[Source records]
☆ ☆ ☆ ☆

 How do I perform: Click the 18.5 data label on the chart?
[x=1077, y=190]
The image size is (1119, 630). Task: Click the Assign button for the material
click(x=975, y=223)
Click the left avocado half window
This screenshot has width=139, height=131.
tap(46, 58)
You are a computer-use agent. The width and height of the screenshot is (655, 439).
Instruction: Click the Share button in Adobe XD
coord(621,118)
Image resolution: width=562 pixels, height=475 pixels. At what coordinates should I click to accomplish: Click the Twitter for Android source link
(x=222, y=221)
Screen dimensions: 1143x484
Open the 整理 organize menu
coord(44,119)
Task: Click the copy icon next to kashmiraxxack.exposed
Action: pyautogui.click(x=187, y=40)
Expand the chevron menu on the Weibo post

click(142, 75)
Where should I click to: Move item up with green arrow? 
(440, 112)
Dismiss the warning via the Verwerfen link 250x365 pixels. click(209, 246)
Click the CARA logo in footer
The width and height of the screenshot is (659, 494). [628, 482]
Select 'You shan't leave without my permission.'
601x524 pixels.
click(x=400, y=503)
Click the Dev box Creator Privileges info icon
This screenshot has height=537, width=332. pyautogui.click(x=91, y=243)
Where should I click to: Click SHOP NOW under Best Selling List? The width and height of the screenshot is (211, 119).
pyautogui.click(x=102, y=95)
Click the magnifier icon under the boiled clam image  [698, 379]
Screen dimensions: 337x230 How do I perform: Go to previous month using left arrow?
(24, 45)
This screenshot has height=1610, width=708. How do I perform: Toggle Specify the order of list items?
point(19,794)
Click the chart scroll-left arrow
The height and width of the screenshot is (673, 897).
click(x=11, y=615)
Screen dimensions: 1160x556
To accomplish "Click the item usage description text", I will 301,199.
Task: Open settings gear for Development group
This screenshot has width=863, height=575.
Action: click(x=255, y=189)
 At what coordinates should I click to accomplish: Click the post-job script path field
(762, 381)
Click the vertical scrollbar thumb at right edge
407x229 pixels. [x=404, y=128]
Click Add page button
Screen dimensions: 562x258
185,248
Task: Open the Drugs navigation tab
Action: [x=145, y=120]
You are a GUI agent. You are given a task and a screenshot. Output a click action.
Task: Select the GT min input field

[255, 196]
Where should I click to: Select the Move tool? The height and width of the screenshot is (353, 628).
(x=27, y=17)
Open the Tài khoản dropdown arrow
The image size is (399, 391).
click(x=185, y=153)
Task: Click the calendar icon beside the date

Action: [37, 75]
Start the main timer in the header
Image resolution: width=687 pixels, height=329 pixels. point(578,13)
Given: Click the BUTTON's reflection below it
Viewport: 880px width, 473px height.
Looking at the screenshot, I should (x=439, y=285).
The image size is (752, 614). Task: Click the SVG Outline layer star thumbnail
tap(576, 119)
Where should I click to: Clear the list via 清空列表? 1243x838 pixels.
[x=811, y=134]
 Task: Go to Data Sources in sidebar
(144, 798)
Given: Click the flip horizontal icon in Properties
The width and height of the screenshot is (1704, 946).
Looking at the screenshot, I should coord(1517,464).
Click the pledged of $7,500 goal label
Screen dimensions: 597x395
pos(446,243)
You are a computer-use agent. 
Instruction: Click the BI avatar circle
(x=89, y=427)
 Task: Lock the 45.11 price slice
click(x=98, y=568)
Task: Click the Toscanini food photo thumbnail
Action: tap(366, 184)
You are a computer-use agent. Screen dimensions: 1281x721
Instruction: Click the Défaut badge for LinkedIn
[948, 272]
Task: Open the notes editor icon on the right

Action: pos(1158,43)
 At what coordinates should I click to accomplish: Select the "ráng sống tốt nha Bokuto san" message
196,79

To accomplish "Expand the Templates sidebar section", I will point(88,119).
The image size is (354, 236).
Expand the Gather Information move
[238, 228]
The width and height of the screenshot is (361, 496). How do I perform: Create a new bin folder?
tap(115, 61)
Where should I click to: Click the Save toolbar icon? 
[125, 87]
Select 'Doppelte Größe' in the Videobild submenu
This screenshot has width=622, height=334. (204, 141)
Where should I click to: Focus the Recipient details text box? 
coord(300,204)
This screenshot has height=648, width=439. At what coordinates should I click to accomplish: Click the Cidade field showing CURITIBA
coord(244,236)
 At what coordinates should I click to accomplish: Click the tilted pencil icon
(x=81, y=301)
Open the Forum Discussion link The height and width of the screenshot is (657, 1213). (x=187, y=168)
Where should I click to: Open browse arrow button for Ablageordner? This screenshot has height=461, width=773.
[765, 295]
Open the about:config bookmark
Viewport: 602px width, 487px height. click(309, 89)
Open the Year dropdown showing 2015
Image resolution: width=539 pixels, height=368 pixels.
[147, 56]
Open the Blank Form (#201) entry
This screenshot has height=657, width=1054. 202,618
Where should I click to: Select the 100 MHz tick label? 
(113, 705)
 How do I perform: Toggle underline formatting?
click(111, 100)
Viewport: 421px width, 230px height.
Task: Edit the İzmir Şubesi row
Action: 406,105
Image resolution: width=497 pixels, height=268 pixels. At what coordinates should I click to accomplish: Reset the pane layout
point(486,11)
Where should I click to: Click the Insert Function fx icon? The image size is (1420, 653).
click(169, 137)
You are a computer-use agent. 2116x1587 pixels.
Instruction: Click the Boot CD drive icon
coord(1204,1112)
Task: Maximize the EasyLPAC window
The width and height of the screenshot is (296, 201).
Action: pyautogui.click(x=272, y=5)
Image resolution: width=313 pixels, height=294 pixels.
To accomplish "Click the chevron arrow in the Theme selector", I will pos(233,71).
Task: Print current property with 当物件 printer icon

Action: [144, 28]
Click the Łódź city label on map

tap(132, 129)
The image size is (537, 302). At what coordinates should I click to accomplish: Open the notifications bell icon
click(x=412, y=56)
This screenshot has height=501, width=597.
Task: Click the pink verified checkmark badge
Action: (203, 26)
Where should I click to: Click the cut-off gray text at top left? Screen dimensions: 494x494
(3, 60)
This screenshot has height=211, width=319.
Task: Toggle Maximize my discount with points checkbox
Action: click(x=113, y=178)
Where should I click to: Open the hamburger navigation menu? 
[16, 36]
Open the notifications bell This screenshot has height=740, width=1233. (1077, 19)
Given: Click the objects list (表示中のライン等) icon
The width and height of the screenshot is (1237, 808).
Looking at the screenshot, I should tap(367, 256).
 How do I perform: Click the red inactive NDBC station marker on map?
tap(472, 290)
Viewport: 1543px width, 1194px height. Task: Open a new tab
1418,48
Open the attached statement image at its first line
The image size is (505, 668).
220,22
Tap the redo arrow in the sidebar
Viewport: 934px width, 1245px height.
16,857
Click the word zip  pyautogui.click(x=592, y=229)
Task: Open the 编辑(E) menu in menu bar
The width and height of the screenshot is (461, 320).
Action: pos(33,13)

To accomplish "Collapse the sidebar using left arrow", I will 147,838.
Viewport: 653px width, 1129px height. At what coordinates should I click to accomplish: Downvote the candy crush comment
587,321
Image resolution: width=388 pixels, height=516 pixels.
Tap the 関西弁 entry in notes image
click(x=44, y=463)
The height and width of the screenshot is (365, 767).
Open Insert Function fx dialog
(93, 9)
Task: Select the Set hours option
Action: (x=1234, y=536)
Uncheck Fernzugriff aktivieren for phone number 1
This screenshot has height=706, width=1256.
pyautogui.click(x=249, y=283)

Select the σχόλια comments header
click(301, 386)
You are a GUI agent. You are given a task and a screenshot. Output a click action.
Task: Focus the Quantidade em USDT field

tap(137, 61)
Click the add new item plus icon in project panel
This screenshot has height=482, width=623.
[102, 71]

☆ ☆ ☆ ☆

_EXERCISE_: Can you quote all of the material above word for word, every line as it appears?

_CORRECT RESPONSE_:
 How do I perform: Click the 18.5 data label on the chart?
[x=1077, y=190]
The image size is (1119, 630). Task: Click the Assign button for the material
click(x=975, y=223)
Click the left avocado half window
This screenshot has width=139, height=131.
tap(46, 58)
You are a computer-use agent. The width and height of the screenshot is (655, 439).
Instruction: Click the Share button in Adobe XD
coord(621,118)
Image resolution: width=562 pixels, height=475 pixels. At what coordinates should I click to accomplish: Click the Twitter for Android source link
(x=222, y=221)
Screen dimensions: 1143x484
Open the 整理 organize menu
coord(44,119)
Task: Click the copy icon next to kashmiraxxack.exposed
Action: pyautogui.click(x=187, y=40)
Expand the chevron menu on the Weibo post

click(142, 75)
Where should I click to: Move item up with green arrow? 
(440, 112)
Dismiss the warning via the Verwerfen link 250x365 pixels. click(209, 246)
Click the CARA logo in footer
The width and height of the screenshot is (659, 494). [628, 482]
Select 'You shan't leave without my permission.'
601x524 pixels.
click(x=400, y=503)
Click the Dev box Creator Privileges info icon
This screenshot has height=537, width=332. pyautogui.click(x=91, y=243)
Where should I click to: Click SHOP NOW under Best Selling List? The width and height of the screenshot is (211, 119).
pyautogui.click(x=102, y=95)
Click the magnifier icon under the boiled clam image  [698, 379]
Screen dimensions: 337x230 How do I perform: Go to previous month using left arrow?
(24, 45)
This screenshot has height=1610, width=708. How do I perform: Toggle Specify the order of list items?
point(19,794)
Click the chart scroll-left arrow
The height and width of the screenshot is (673, 897).
click(x=11, y=615)
Screen dimensions: 1160x556
To accomplish "Click the item usage description text", I will 301,199.
Task: Open settings gear for Development group
This screenshot has width=863, height=575.
Action: click(x=255, y=189)
 At what coordinates should I click to accomplish: Click the post-job script path field
(762, 381)
Click the vertical scrollbar thumb at right edge
407x229 pixels. [x=404, y=128]
Click Add page button
Screen dimensions: 562x258
185,248
Task: Open the Drugs navigation tab
Action: [x=145, y=120]
You are a GUI agent. You are given a task and a screenshot. Output a click action.
Task: Select the GT min input field

[255, 196]
Where should I click to: Select the Move tool? The height and width of the screenshot is (353, 628).
(x=27, y=17)
Open the Tài khoản dropdown arrow
The image size is (399, 391).
click(x=185, y=153)
Task: Click the calendar icon beside the date

Action: [37, 75]
Start the main timer in the header
Image resolution: width=687 pixels, height=329 pixels. point(578,13)
Given: Click the BUTTON's reflection below it
Viewport: 880px width, 473px height.
Looking at the screenshot, I should (x=439, y=285).
The image size is (752, 614). Task: Click the SVG Outline layer star thumbnail
tap(576, 119)
Where should I click to: Clear the list via 清空列表? 1243x838 pixels.
[x=811, y=134]
 Task: Go to Data Sources in sidebar
(144, 798)
Given: Click the flip horizontal icon in Properties
The width and height of the screenshot is (1704, 946).
Looking at the screenshot, I should coord(1517,464).
Click the pledged of $7,500 goal label
Screen dimensions: 597x395
pos(446,243)
You are a computer-use agent. 
Instruction: Click the BI avatar circle
(x=89, y=427)
 Task: Lock the 45.11 price slice
click(x=98, y=568)
Task: Click the Toscanini food photo thumbnail
Action: tap(366, 184)
You are a computer-use agent. Screen dimensions: 1281x721
Instruction: Click the Défaut badge for LinkedIn
[948, 272]
Task: Open the notes editor icon on the right

Action: pos(1158,43)
 At what coordinates should I click to accomplish: Select the "ráng sống tốt nha Bokuto san" message
196,79

To accomplish "Expand the Templates sidebar section", I will point(88,119).
The image size is (354, 236).
Expand the Gather Information move
[238, 228]
The width and height of the screenshot is (361, 496). How do I perform: Create a new bin folder?
tap(115, 61)
Where should I click to: Click the Save toolbar icon? 
[125, 87]
Select 'Doppelte Größe' in the Videobild submenu
This screenshot has width=622, height=334. (204, 141)
Where should I click to: Focus the Recipient details text box? 
coord(300,204)
This screenshot has height=648, width=439. At what coordinates should I click to accomplish: Click the Cidade field showing CURITIBA
coord(244,236)
 At what coordinates should I click to accomplish: Click the tilted pencil icon
(x=81, y=301)
Open the Forum Discussion link The height and width of the screenshot is (657, 1213). (x=187, y=168)
Where should I click to: Open browse arrow button for Ablageordner? This screenshot has height=461, width=773.
[765, 295]
Open the about:config bookmark
Viewport: 602px width, 487px height. click(309, 89)
Open the Year dropdown showing 2015
Image resolution: width=539 pixels, height=368 pixels.
[147, 56]
Open the Blank Form (#201) entry
This screenshot has height=657, width=1054. 202,618
Where should I click to: Select the 100 MHz tick label? 
(113, 705)
 How do I perform: Toggle underline formatting?
click(111, 100)
Viewport: 421px width, 230px height.
Task: Edit the İzmir Şubesi row
Action: 406,105
Image resolution: width=497 pixels, height=268 pixels. At what coordinates should I click to accomplish: Reset the pane layout
point(486,11)
Where should I click to: Click the Insert Function fx icon? The image size is (1420, 653).
click(169, 137)
You are a computer-use agent. 2116x1587 pixels.
Instruction: Click the Boot CD drive icon
coord(1204,1112)
Task: Maximize the EasyLPAC window
The width and height of the screenshot is (296, 201).
Action: pyautogui.click(x=272, y=5)
Image resolution: width=313 pixels, height=294 pixels.
To accomplish "Click the chevron arrow in the Theme selector", I will pos(233,71).
Task: Print current property with 当物件 printer icon

Action: [144, 28]
Click the Łódź city label on map

tap(132, 129)
The image size is (537, 302). At what coordinates should I click to accomplish: Open the notifications bell icon
click(x=412, y=56)
This screenshot has height=501, width=597.
Task: Click the pink verified checkmark badge
Action: (203, 26)
Where should I click to: Click the cut-off gray text at top left? Screen dimensions: 494x494
(3, 60)
This screenshot has height=211, width=319.
Task: Toggle Maximize my discount with points checkbox
Action: click(x=113, y=178)
Where should I click to: Open the hamburger navigation menu? 
[16, 36]
Open the notifications bell This screenshot has height=740, width=1233. (1077, 19)
Given: Click the objects list (表示中のライン等) icon
The width and height of the screenshot is (1237, 808).
Looking at the screenshot, I should tap(367, 256).
 How do I perform: Click the red inactive NDBC station marker on map?
tap(472, 290)
Viewport: 1543px width, 1194px height. Task: Open a new tab
1418,48
Open the attached statement image at its first line
The image size is (505, 668).
220,22
Tap the redo arrow in the sidebar
Viewport: 934px width, 1245px height.
16,857
Click the word zip  pyautogui.click(x=592, y=229)
Task: Open the 编辑(E) menu in menu bar
The width and height of the screenshot is (461, 320).
Action: pos(33,13)

To accomplish "Collapse the sidebar using left arrow", I will 147,838.
Viewport: 653px width, 1129px height. At what coordinates should I click to accomplish: Downvote the candy crush comment
587,321
Image resolution: width=388 pixels, height=516 pixels.
Tap the 関西弁 entry in notes image
click(x=44, y=463)
The height and width of the screenshot is (365, 767).
Open Insert Function fx dialog
(93, 9)
Task: Select the Set hours option
Action: (x=1234, y=536)
Uncheck Fernzugriff aktivieren for phone number 1
This screenshot has height=706, width=1256.
pyautogui.click(x=249, y=283)

Select the σχόλια comments header
click(301, 386)
You are a GUI agent. You are given a task and a screenshot. Output a click action.
Task: Focus the Quantidade em USDT field

tap(137, 61)
Click the add new item plus icon in project panel
This screenshot has height=482, width=623.
[102, 71]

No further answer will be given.